Take a moment, dear reader.

This may be as close to an admission of guilt as the chairman gives us.

It was part of a speech he delivered to the Conference on Bank Structure and Competition in Chicago.

The Associated Press reports Bernanke saying that: ‘Too big to fail is partly a credibility issue on the part of the government. Will the markets believe the government will go through with its commitment to wind down an institution?’

Umm…last we checked, excessive risk-taking comes before bank failures. Either way, Bernanke’s remarks have caused speculation that the Federal Reserve could start reversing its QEfinity policy soon.

We’re inclined to say ‘fat chance’, but let’s give them a fair shake…

Over the weekend, the Financial Times wrote:

The dollar climbed against the euro and the yen after the European Central Bank cut interest rates last week and Japanese investors became net buyers of foreign bonds for the first time since the Bank of Japan launched a drastic campaign of monetary easing…

The moves suggest that investors once again see the U.S. as a bright spot in the global economy, with traders betting a healthier jobs market and concerns about excessive risk-taking could lead the Fed to slow down its third quantitative easing program, under which it is buying $85 billion of assets every month.

‘With Japan stepping up and possibly the eurozone, it opens the door for the U.S. to taper QE,’ said Richard Gilhooly, strategist at TD Securities. ‘Even if this is six months away, we will see people get out of the U.S. Treasury market, and the next leg of the rotation is out of cash and bonds into equities’…

Mr.
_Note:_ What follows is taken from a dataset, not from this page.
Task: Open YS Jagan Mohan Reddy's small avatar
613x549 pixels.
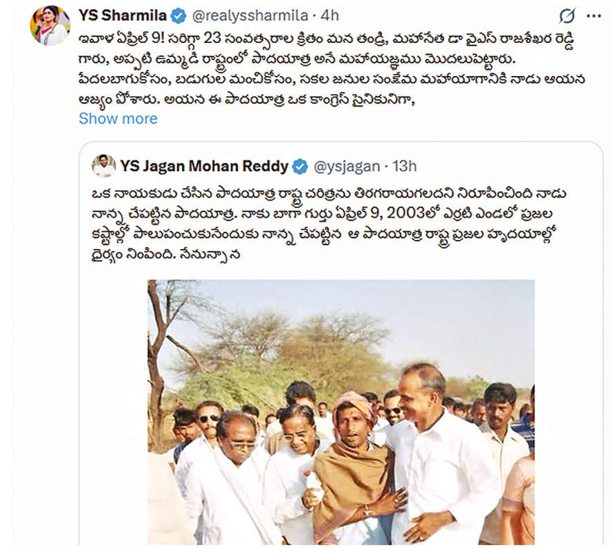Action: point(104,166)
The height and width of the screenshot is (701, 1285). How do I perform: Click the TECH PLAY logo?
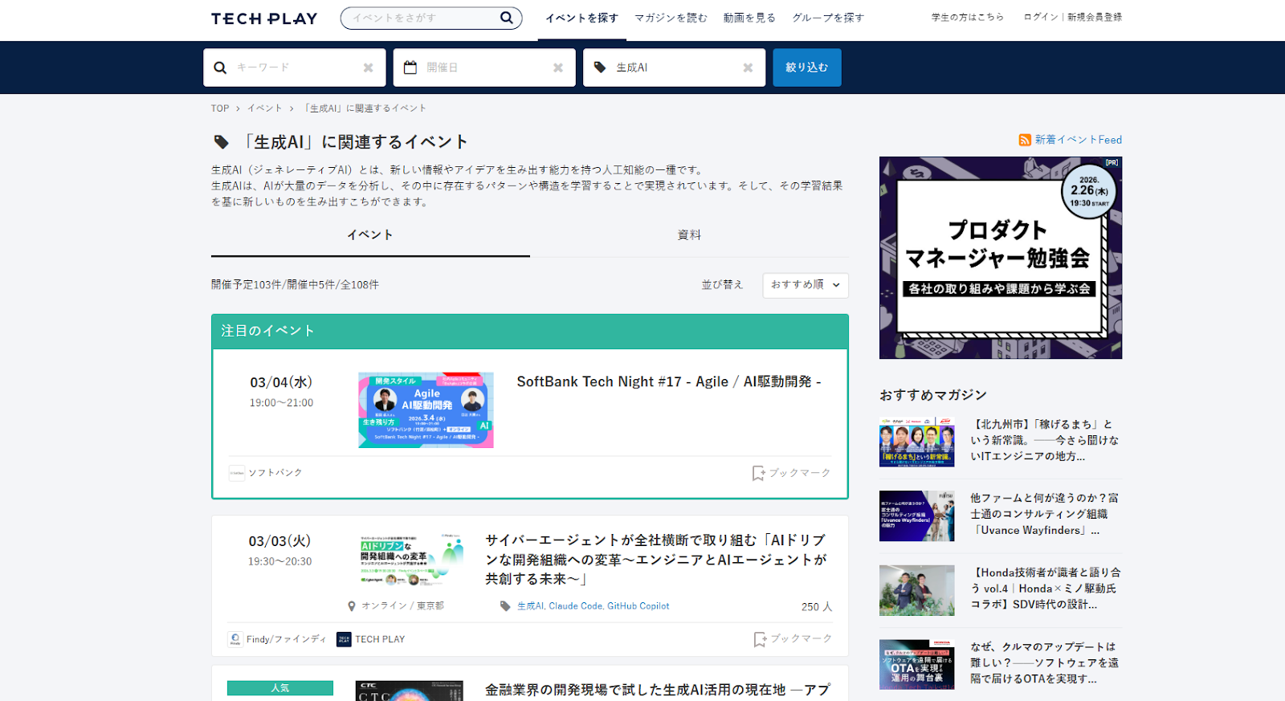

Bernanke stopped short of former Fed chairman Alan Greenspan’s famous 1996 warning of ‘irrational exuberance’ in the stock market, but it comes at a time when equities are hitting new highs before adjusting for inflation and high-yield bonds no longer carry high yields.

He said that risk-taking alone would not concern the Fed. It would only be dangerous if the risk-taking involved illiquid assets or it was backed by large amounts of short-term debt.

Heh. So ‘excessive risk-taking’ isn’t enough for the Federal Reserve to tap the brake, it has to be ‘dangerous excessive risk-taking’. We guess the distinction will buy them some time before they have to decide whether to tank the dollar or tank the economy.

For instance, when The Wall Street Journal pressed Dallas Fed Chairman Richard Fisher about stepping on the brake last Friday, he replied,‘I don’t want to go from wild turkey to cold turkey. I think we ought to dial it back.

‘Dial it back’ seems pretty tame to us, yet according to the Journal, ‘Mr. Fisher is part of a contingent of Fed hawks who are wary of the central bank’s easy-money policies.’

Alas, this is what counts as dissention at the Federal Reserve: calls to print a little instead of a lot.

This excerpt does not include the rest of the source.